● TASK REQUIREMENTS
Please rewrite in full every line of the items from the line with "18h time label" through the end of the items, both ends included. Shift each coordinate in the answers by adding 101 to it.

● Word and element pointing entries
BEGIN
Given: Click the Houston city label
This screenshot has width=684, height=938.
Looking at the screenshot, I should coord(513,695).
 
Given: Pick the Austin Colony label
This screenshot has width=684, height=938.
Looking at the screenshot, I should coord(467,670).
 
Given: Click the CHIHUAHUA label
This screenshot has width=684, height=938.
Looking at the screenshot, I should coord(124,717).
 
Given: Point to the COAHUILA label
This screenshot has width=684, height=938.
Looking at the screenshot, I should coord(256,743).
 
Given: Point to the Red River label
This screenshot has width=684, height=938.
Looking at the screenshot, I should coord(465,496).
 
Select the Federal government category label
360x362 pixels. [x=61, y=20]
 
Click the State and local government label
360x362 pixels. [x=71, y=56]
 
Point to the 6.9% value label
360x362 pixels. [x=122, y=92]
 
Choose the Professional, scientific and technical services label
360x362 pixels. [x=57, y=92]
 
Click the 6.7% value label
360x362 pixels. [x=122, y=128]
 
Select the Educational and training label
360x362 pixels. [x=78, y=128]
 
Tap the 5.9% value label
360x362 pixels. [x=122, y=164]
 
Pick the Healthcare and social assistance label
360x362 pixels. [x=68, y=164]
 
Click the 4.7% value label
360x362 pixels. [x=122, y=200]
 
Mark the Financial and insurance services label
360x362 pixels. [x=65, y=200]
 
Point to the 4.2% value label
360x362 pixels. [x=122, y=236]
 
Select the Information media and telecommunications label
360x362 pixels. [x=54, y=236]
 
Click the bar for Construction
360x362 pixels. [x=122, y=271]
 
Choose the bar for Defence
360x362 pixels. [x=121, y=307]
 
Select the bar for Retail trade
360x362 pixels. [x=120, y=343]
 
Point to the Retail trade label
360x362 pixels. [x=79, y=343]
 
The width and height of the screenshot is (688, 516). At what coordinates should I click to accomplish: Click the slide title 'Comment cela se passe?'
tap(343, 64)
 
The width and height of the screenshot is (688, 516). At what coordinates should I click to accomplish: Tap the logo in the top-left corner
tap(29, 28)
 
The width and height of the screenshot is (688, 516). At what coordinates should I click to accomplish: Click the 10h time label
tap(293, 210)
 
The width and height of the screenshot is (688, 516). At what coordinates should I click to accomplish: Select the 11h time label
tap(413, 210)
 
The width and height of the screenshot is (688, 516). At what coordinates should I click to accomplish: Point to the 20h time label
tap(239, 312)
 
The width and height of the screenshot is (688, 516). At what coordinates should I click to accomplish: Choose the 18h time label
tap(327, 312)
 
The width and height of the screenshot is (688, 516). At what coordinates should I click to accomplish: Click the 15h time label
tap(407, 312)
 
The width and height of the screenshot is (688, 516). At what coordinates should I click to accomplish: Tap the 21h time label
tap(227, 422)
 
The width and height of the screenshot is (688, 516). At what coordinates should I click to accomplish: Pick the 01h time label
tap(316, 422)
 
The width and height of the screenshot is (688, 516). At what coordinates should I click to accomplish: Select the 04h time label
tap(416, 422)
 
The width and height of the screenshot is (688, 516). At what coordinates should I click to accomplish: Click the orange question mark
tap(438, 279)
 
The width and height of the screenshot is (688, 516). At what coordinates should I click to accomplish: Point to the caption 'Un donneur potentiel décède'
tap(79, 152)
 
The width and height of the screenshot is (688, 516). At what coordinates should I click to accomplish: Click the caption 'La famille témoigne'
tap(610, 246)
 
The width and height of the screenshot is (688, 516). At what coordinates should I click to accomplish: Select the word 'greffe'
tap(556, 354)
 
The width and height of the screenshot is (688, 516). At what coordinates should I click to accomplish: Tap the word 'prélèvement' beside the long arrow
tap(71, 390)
END
● EXERCISE OUTPUT
The width and height of the screenshot is (688, 516). At what coordinates should I click to accomplish: Choose the 18h time label
tap(428, 413)
 
The width and height of the screenshot is (688, 516). At what coordinates should I click to accomplish: Click the 15h time label
tap(508, 413)
 
The width and height of the screenshot is (688, 516). At what coordinates should I click to accomplish: Tap the 21h time label
tap(328, 523)
 
The width and height of the screenshot is (688, 516). At what coordinates should I click to accomplish: Pick the 01h time label
tap(417, 523)
 
The width and height of the screenshot is (688, 516). At what coordinates should I click to accomplish: Select the 04h time label
tap(517, 523)
 
The width and height of the screenshot is (688, 516). At what coordinates should I click to accomplish: Click the orange question mark
tap(539, 380)
 
The width and height of the screenshot is (688, 516). At what coordinates should I click to accomplish: Point to the caption 'Un donneur potentiel décède'
tap(180, 253)
 
The width and height of the screenshot is (688, 516). At what coordinates should I click to accomplish: Click the caption 'La famille témoigne'
tap(711, 347)
 
The width and height of the screenshot is (688, 516). At what coordinates should I click to accomplish: Select the word 'greffe'
tap(657, 455)
 
The width and height of the screenshot is (688, 516). At what coordinates should I click to accomplish: Tap the word 'prélèvement' beside the long arrow
tap(172, 491)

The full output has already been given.